A Televised Ernie Kovacs Rehearsal from the Archives

The Paley Center for Media, which has locations in both New York and LA, dedicates itself to the preservation of television and radio history. Inside their vast archives of more than 120,000 television shows, commercials and radio programs, there are thousands of important and funny programs waiting to be rediscovered by comedy nerds like you and me. Each week, this column will highlight a new gem waiting for you at the Paley Library to quietly laugh at. (Seriously, it’s a library, so keep it down.)

Ernie Kovacs and the Paley Center are like bread and butter, Abbott and Costello or, unfortunately, The Tonight Show and Jay Leno; they’re just inseparable. In fact, this is such an established concept that when Triumph made his appearance at the beginning of the Smigel panel you read about last week, he made fun of the Paley Center by saying “we fucking get it, museum, Ernie Kovacs was ahead of his time.” But it’s more than possible that they keep banging this drum because it’s an accurate drum to bang. Today we’re going to look at a super rare program from the mind of this man that originally aired on the DuMont network on March 21, 1955, entitled The Ernie Kovacs Rehearsal.

You might be asking your computer screen right now, “who is Ernie Kovacs?” which is definitely a fair question. The prolific Kovacs is the type of comedian whose legacy has probably lasted longer than his celebrity. He began as a radio host, then moved onto local morning television in Philadelphia, then national morning TV, then prime-time specials, movies, a novel, ending with a  far too untimely death.

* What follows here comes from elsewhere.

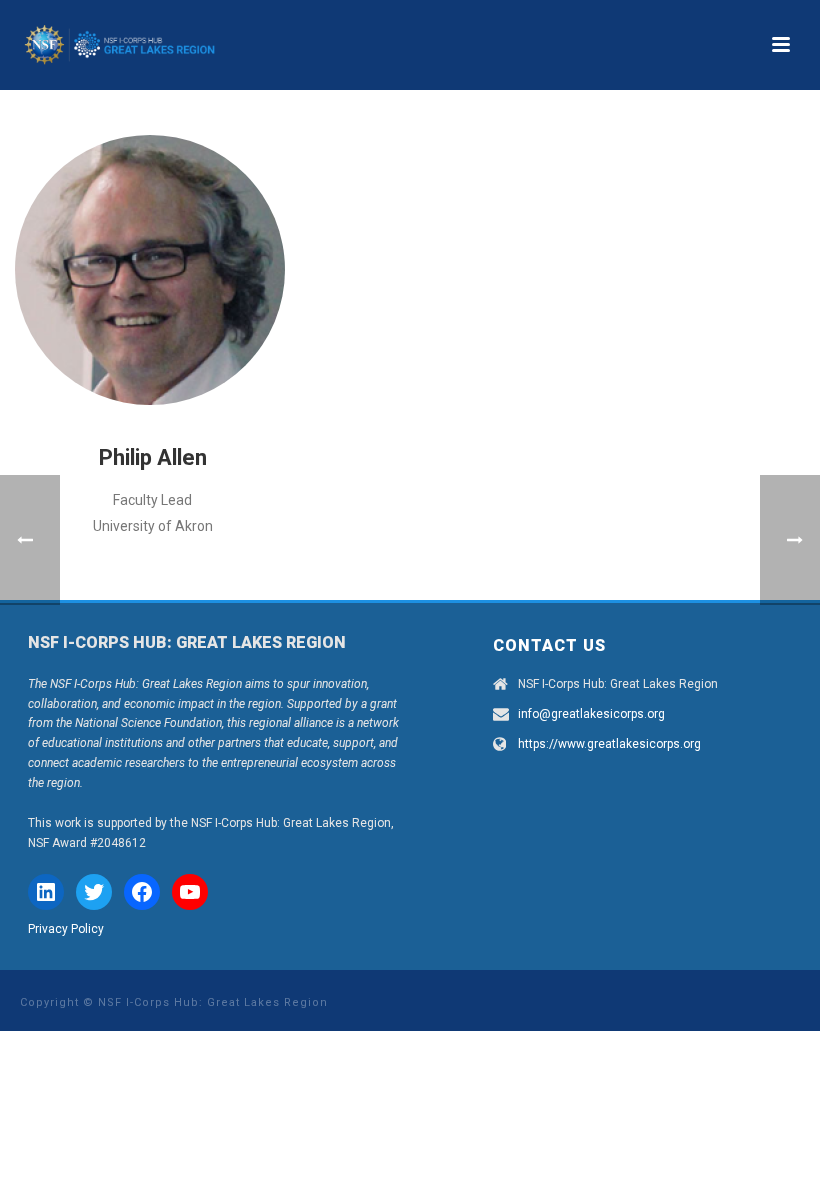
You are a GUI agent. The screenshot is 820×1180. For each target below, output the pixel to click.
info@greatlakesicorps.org (591, 714)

Kovacsland, by Diana Rico describes his work ethic during the fifties in which he would sign on the radio at 7:30 am and then sign off on television a full twelve hours later. During his shows, Ernie was known for being anarchic, and for being one of the first people on TV to acknowledge that they were actually on TV and really play with those conventions. Today, his influence is most clearly seen in a David Letterman type, but at the risk of sounding hyperbolic, without Kovacs there would be no off-beat shows like Mystery Science Theater 3000, SNL, Laugh-In, or Monty Python.

The Ernie Kovacs Rehearsal falls right in the middle of his television career (Remember when I called him prolific? This is the eleventh of the twenty-one television series he would host.), so in this particular episode from the archives we see him hitting his stride as a host, but not truly reaching the creative heights that he would later hit. On the surface, this is a standard 1950s variety show: it opens with the Tophatters performing a song, there are live commercials for Vino Paissno (“it goes with fowl, fish or poultry”), Prell and Sentrol, there’s a couple sketches and a couple guests. But it’s how our host presents these things that allow the real magic to happen.

As the show moves, there are a few small cues that tell us that this is not a traditional TV show. Ernie ties his tie on the air as he interviews his guests, as he moves from his desk to the set, the camera follows him, and we see grips, monitors, back walls, etc. That would be a pretty standard move on a late night show today, but back then; those things were all hidden from the eyes of the home audience. But the best thing of the show is getting to see that Kovacs was clearly allowed to just be himself. After the first batch of commercials, he complains about having to do them. He tells the audience that the evening’s episode is not just being aired live, it’s bring filmed to be preserved, saying: “We’re having the show kinescoped tonight. That’s guts…”

Between the music and guests, there are a few sketches as well, which admittedly go on a little long. The best one they do is a parody of the then-revered Edward R. Murrow’s program Person to Person, which here was called Back to Back. Ernie does a pretty good Murrow and interviews his wife Edie Adams, who plays a ditzy Shakespearean actor. He then goes to commercial, for a product that the crew has to shout the name of to him. Clearly without a script, he talks about how wonderful Arthus Meisel’s refrigerated dinners are, saying you should “get one for you and one for whoever is with you so they don’t have to sit there and watch you eat.”

The show ends with a really strange guest in Jim Fassett who is promoting his record of sound experiments. The record seems to be just a bunch of animal noises slowed down and reversed. I imagine it was probably pretty cool back then, but it’s pretty uninteresting to anyone under the age of 30 who grew up playing with Windows’ Sound Recorder on their home computer.

But is it still funny? I would say yes. It’s entertaining and kind of amazing to see the kind of television that doesn’t get made any more: just a guy goofing around on live TV, with what would seem like no interference from anyone higher up. There’s plenty of Kovacs gold in the Paley Archives, and this probably isn’t the best introduction if you’re new to him (in my opinion, that’s Saturday Color Carnival: The Ernie Kovacs Show), but I wanted to pick something that was entertaining, but would be unfamiliar to fans who had already seen all there was to see on the great DVD set put out by Shout! Factory earlier this year, which is chock full of Ernie at his finest.

You comedy historians already know what there is to know about Kovacs, and those of you who aren’t have already felt his influence through much of television today. Kovacs offers us a window into how good television could be, by making it in a way that can never be repeated.